#### Text provided
Article 2: Application
1. These terms and conditions will apply to all offers and quotes made by Secumatic, as well as to all Agreements to be entered into by Secumatic and work resulting from this, including the delivery of goods and services, and excluding the general terms and conditions of the Buyer/Client.
2. Effecting an Agreement, as referred to in article 4 of these general terms and conditions, will imply that these conditions are accepted by the Buyer/Client. The Buyer/Client should therefore read and accept these terms before and/or during ordering.
3. Deviations from these terms must explicitly be agreed upon in writing and will only apply to the offers concerned and the Agreements for which it was stated that these deviations apply.
4. Even if Secumatic does not always require strict compliance with these terms, this will not imply that these terms and conditions are not applicable and/or that Secumatic will lose the right to require in future similar cases strict compliance with these terms and conditions.

#### Extracted data
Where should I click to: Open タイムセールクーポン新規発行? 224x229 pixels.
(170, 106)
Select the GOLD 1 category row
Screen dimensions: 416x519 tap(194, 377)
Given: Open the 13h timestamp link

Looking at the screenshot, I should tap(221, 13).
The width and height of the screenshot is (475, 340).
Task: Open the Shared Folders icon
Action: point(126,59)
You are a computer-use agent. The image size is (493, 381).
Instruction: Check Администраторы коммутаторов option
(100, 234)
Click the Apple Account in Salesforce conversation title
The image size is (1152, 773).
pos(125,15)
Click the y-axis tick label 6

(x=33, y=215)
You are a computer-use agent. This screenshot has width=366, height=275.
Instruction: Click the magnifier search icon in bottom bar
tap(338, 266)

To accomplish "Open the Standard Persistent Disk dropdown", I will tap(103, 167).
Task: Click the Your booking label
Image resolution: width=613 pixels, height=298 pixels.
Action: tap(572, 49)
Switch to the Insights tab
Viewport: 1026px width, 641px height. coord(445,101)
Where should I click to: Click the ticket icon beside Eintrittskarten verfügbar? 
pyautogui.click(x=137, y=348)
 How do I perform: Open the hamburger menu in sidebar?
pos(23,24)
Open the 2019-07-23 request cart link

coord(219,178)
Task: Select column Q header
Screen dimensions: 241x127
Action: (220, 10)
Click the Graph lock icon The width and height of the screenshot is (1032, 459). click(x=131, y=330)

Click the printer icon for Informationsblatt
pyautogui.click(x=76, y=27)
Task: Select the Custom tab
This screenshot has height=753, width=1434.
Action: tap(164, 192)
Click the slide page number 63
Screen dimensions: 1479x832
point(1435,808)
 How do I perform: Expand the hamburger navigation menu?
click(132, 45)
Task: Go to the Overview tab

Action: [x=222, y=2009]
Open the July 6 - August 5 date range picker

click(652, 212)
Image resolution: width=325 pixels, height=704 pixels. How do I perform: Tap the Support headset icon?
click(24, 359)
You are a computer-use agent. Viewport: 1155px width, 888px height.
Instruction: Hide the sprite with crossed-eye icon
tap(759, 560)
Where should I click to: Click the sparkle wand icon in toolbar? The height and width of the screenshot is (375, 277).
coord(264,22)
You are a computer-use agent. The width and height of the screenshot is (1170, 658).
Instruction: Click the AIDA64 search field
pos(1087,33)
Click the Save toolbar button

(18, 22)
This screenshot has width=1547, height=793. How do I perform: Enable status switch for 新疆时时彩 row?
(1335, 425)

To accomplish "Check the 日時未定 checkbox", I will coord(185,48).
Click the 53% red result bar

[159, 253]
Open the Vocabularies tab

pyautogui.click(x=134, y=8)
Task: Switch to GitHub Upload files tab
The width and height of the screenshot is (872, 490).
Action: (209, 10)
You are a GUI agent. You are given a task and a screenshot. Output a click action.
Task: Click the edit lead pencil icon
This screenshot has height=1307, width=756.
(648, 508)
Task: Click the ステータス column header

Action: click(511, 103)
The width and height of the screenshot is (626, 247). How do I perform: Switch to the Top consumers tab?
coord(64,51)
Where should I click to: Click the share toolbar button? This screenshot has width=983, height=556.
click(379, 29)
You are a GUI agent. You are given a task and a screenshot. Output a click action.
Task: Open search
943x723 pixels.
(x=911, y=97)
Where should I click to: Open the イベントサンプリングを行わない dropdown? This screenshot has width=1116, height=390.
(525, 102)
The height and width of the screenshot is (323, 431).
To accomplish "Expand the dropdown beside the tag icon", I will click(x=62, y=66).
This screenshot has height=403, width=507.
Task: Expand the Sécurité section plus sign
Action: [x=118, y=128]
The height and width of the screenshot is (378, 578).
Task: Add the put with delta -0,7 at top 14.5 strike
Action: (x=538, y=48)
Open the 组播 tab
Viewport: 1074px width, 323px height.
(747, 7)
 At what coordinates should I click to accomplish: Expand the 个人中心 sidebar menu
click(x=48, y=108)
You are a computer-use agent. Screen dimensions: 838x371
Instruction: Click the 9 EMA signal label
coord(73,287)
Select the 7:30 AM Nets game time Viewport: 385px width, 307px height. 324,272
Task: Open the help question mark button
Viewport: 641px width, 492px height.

#### Written instruction
Rewrite everything in the terms and conditions text from "3. Deviations from" down to "terms and conditions.", putting "full compliance" in place of "strict compliance".

#### Finished task
3. Deviations from these terms must explicitly be agreed upon in writing and will only apply to the offers concerned and the Agreements for which it was stated that these deviations apply.
4. Even if Secumatic does not always require full compliance with these terms, this will not imply that these terms and conditions are not applicable and/or that Secumatic will lose the right to require in future similar cases full compliance with these terms and conditions.